Why do some cheeses smell like feet?

Some cheeses smell like feet because they contain bacteria similar to those naturally found on human skin. During aging, these bacteria break down proteins and fats, producing sulfur compounds responsible for strong aromas. While the smell can seem unpleasant, these compounds also create rich, savory flavors.


Is smelly cheese safe to eat?

Yes - most smelly cheeses are completely safe to eat if they are properly stored and intentionally aged. Strong aroma alone does not mean spoilage. Cheese should only be discarded if it smells rotten, excessively ammonia-like, or shows unexpected mold growth on soft varieties.


Why does cheese smell stronger than it tastes?

Smell receptors are far more sensitive than taste receptors. Aroma compounds reach your nose first and trigger a strong reaction, but when eaten, fats and salt balance those compounds, making the flavor taste smoother and milder.


What is the smelliest cheese in the world?

Several cheeses are famous for strong aromas, especially washed-rind varieties aged with moisture and bacteria development. These cheeses develop intense smells because microbes actively break down milk compounds during ripening.


 

Does stronger-smelling cheese mean better quality?

Not always, but strong aroma often indicates longer aging and complex fermentation. Many artisan cheeses intentionally develop bold smells because they signal deeper flavor complexity.
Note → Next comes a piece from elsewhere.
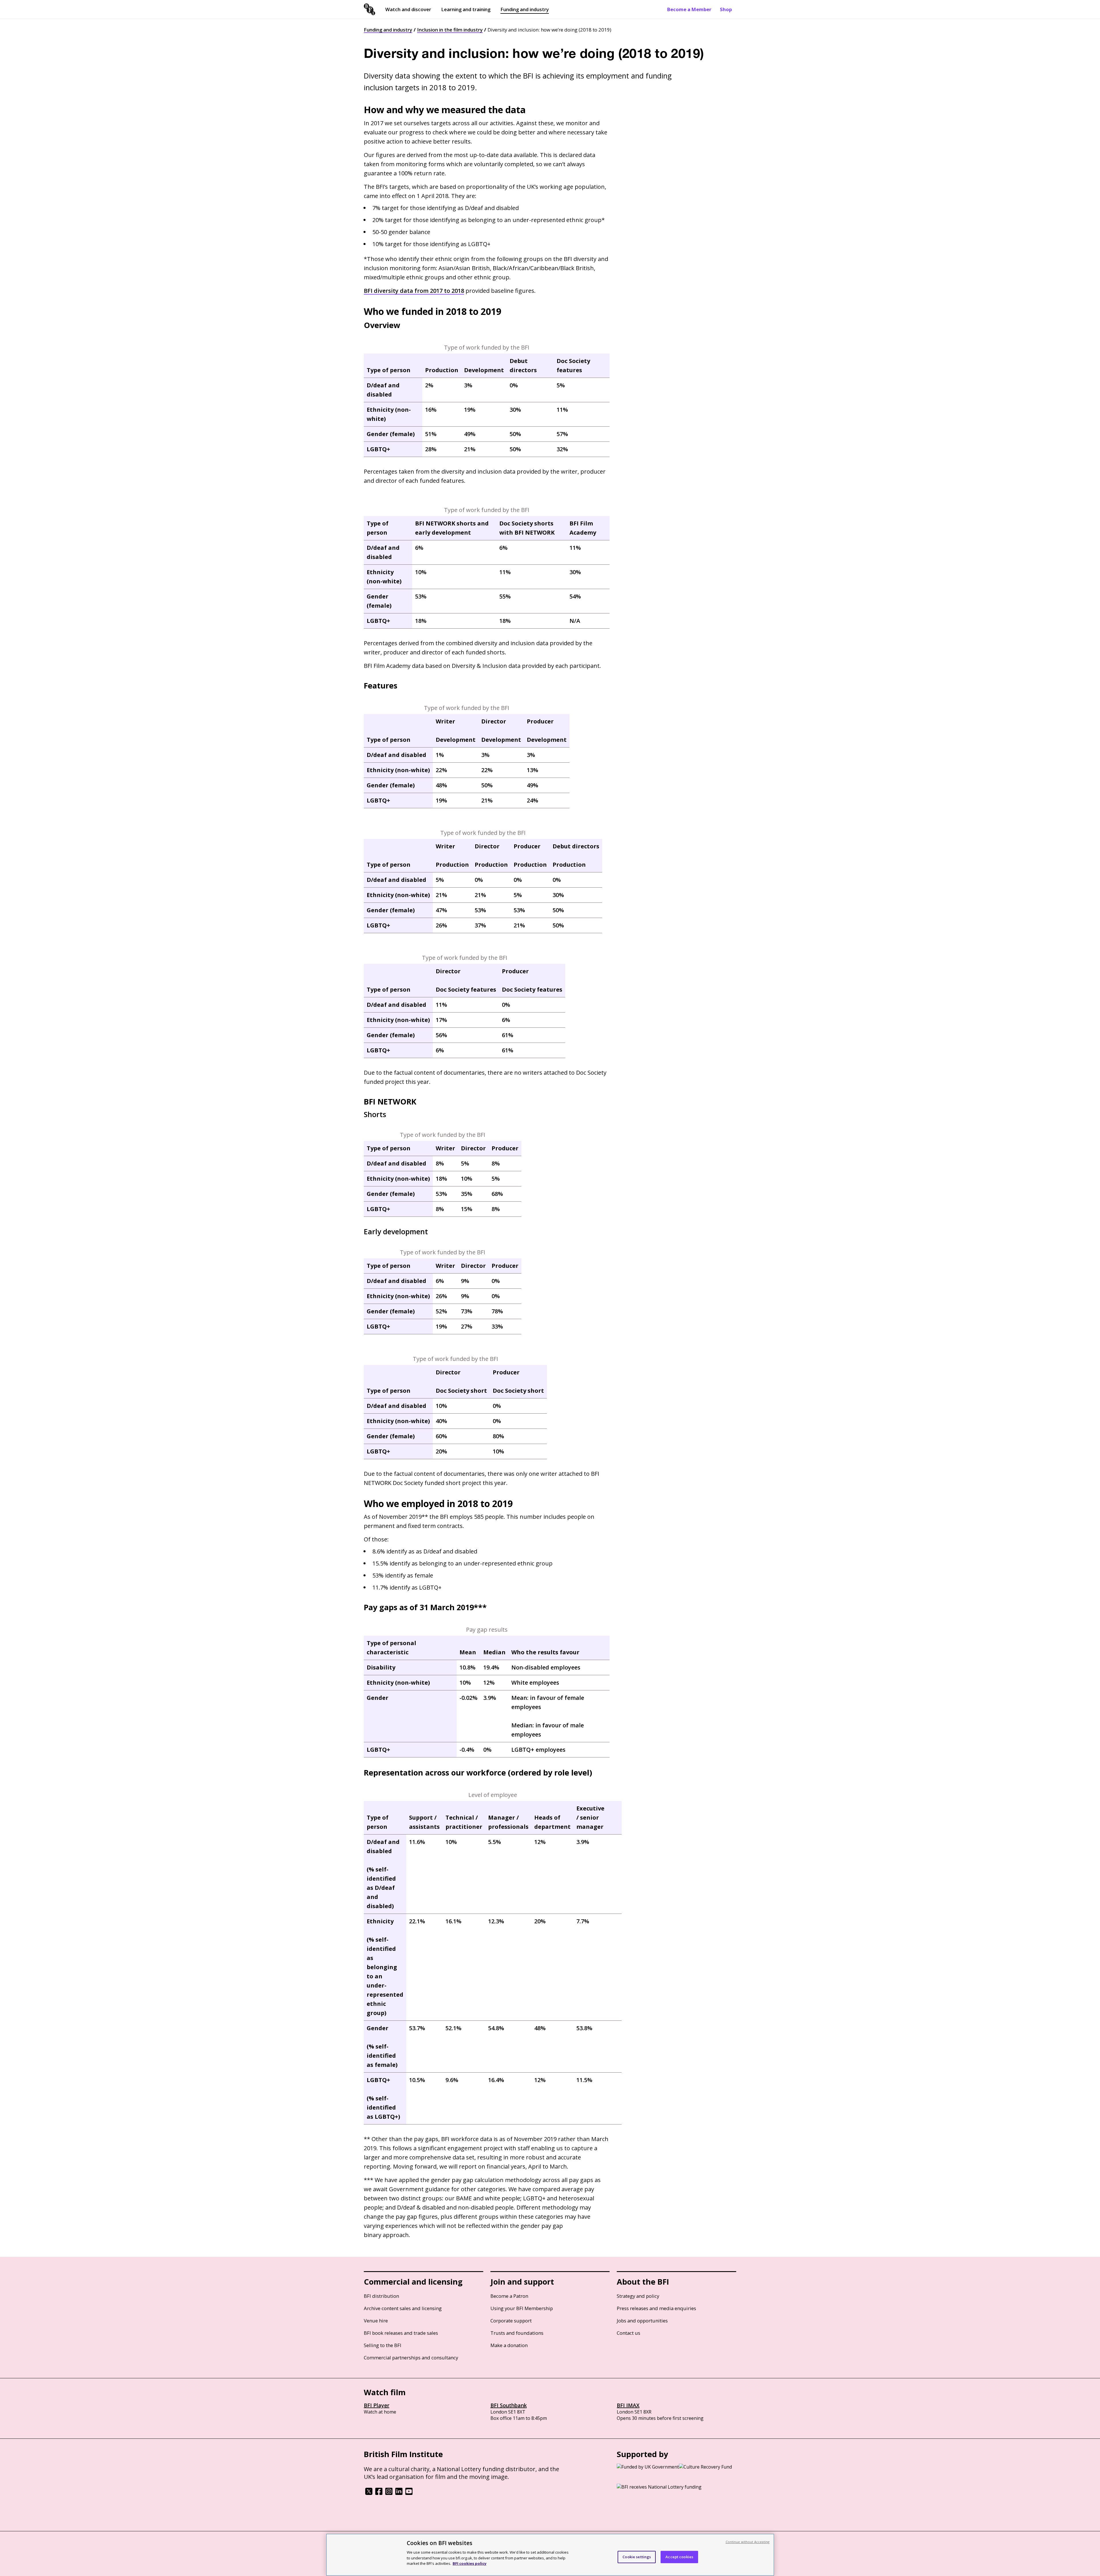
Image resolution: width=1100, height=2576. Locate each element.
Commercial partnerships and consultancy (411, 2357)
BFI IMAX (628, 2405)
Can you cook with strong-smelling cheese?

Yes - cooking actually softens strong aromas. Melting pungent cheese into pasta, sauces, soups, or vegetables spreads flavor evenly and creates richness without overwhelming smell.


 

Why Do Some Cheeses Smell Bad but Taste Good?
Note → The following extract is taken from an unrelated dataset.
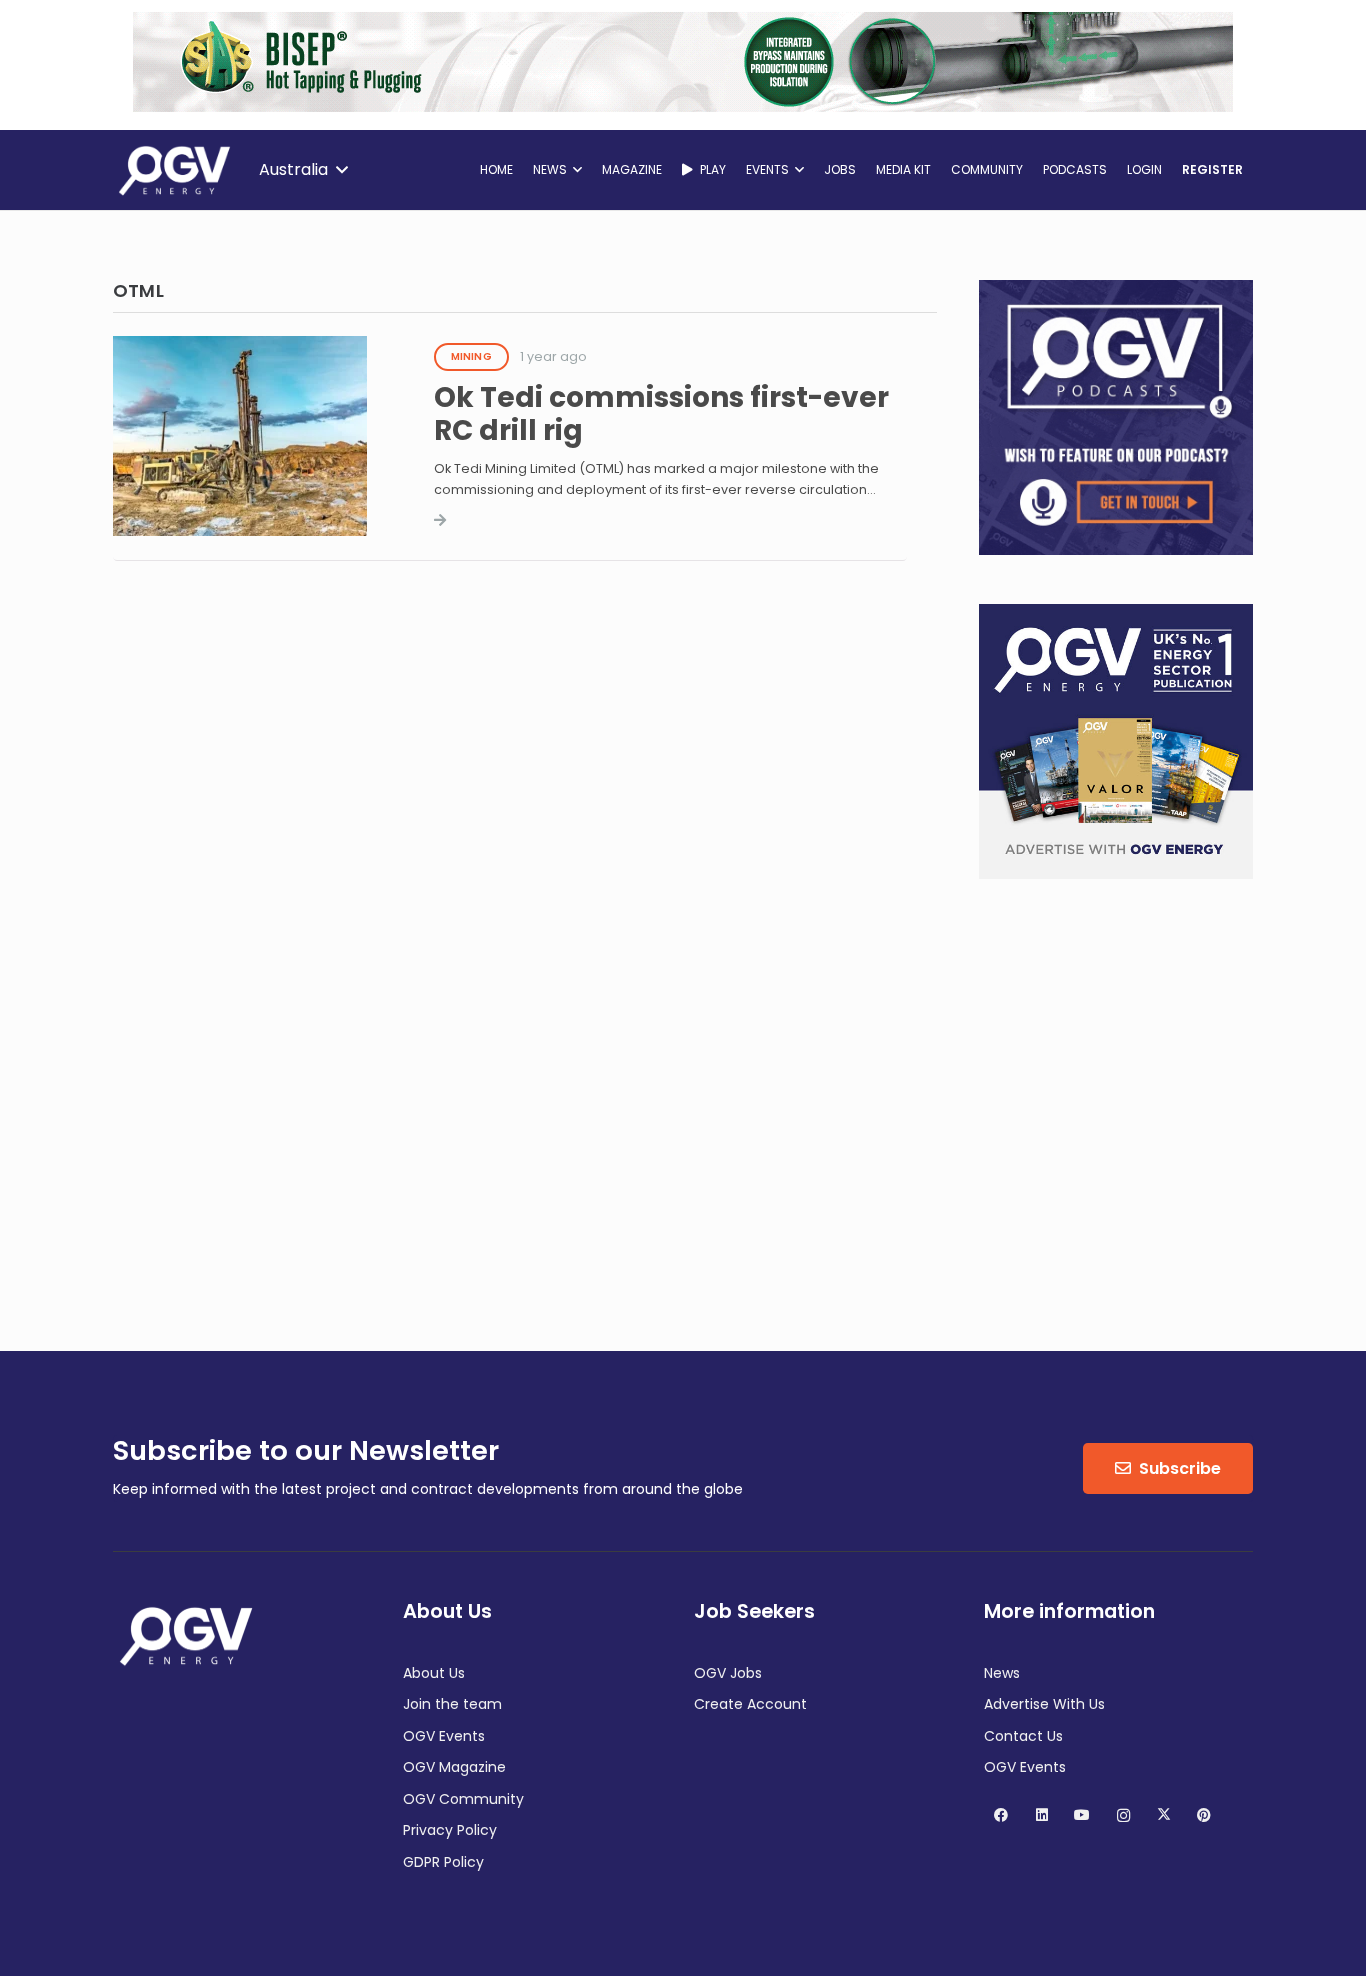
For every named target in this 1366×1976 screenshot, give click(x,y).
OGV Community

Some cheeses smell strong because bacteria and molds break down fats and proteins during aging. This process produces powerful aroma compounds, but also creates creamy texture and deep savory flavor. The smell may seem intense, while the taste remains balanced and rich.
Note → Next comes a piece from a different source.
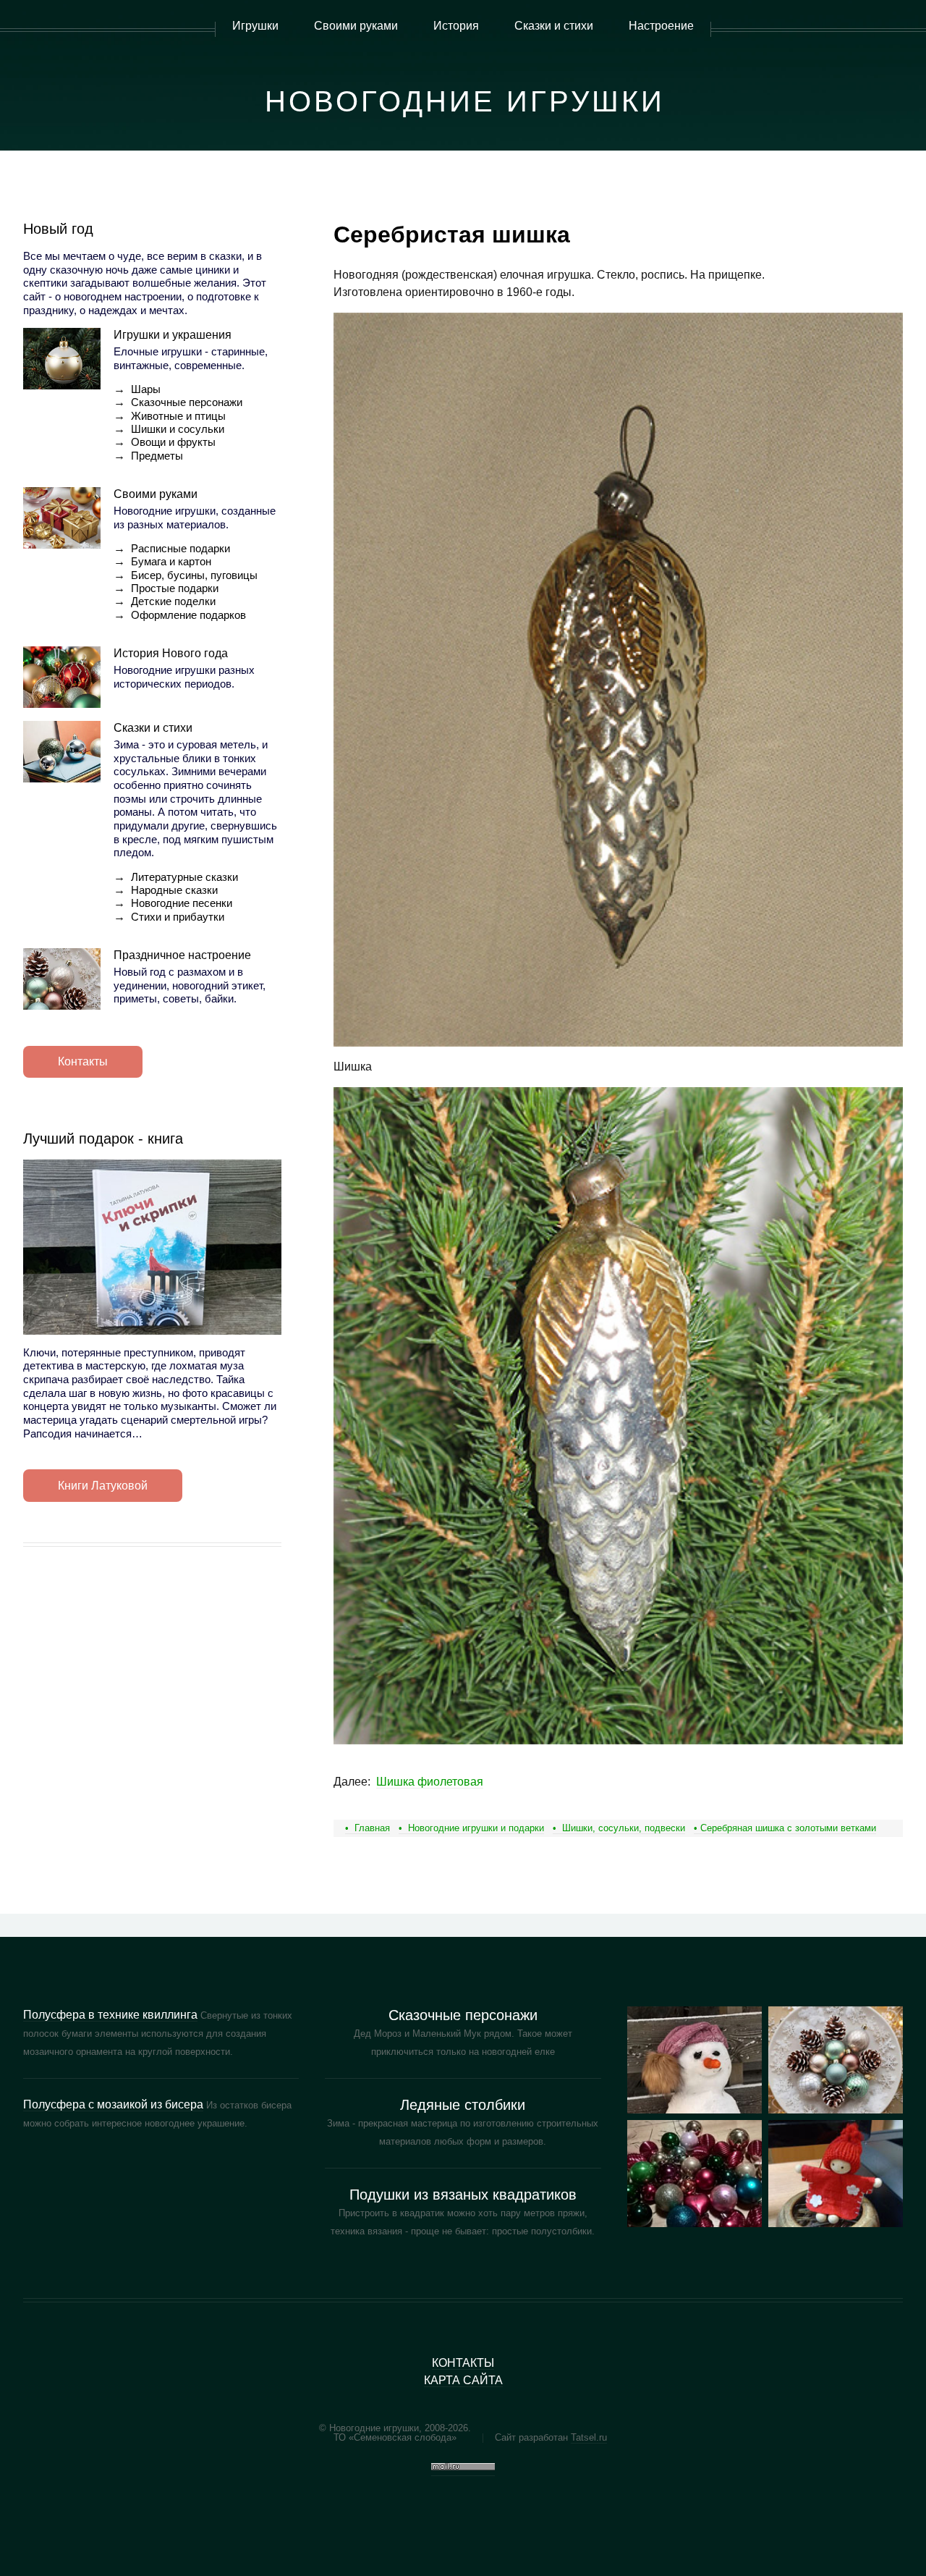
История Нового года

How Can You Tell If Smelly Cheese Is Spoiled?

Smelly cheese is normal, but spoiled cheese usually shows these signs:

  • Rotten or sour odor instead of earthy smell

  • Excessive ammonia burn in the nose

  • Slimy texture on the surface

  • Unexpected mold on soft cheese

When in doubt, texture changes are often a better warning sign than smell alone.


How Do You Reduce Strong Cheese Smell Before Serving?

To soften strong aromas:

  1. Remove cheese from the fridge 30-45 minutes before serving.

  2. Let it breathe outside packaging briefly.

  3. Serve with sweet or acidic foods like fruit or honey.

This allows flavors to balance naturally.